══ Data supplied ══

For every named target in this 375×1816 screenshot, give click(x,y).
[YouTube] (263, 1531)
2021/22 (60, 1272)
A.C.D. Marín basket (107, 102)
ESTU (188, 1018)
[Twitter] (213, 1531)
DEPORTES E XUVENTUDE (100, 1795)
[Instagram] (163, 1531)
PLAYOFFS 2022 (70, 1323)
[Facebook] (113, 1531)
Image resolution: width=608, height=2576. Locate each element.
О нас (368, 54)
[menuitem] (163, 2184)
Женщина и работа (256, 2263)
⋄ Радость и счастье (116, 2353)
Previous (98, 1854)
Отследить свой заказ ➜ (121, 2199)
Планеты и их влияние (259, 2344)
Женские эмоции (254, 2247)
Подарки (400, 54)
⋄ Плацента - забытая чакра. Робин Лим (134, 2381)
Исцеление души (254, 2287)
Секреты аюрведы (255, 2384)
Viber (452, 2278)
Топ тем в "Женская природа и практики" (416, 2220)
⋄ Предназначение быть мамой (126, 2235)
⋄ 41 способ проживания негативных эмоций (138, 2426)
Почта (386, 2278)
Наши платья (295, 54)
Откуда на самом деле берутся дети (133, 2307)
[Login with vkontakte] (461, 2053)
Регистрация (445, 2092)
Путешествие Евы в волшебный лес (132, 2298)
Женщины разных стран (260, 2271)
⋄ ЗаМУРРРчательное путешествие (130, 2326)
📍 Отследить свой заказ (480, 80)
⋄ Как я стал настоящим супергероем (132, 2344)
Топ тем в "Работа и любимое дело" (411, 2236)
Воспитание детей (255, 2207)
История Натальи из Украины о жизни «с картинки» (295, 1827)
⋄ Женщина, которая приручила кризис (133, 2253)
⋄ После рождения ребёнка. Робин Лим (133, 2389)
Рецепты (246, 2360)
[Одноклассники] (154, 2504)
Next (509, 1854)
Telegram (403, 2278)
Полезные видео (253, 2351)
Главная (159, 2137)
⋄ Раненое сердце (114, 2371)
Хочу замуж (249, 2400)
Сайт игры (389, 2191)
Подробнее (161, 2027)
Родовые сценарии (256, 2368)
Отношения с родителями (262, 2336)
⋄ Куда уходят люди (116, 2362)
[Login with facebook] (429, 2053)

═══

## [Task item]
Each line that holds the string "свой" is to be copied from the entries above.

## [Answer area]
Отследить свой заказ ➜ (121, 2199)
📍 Отследить свой заказ (480, 80)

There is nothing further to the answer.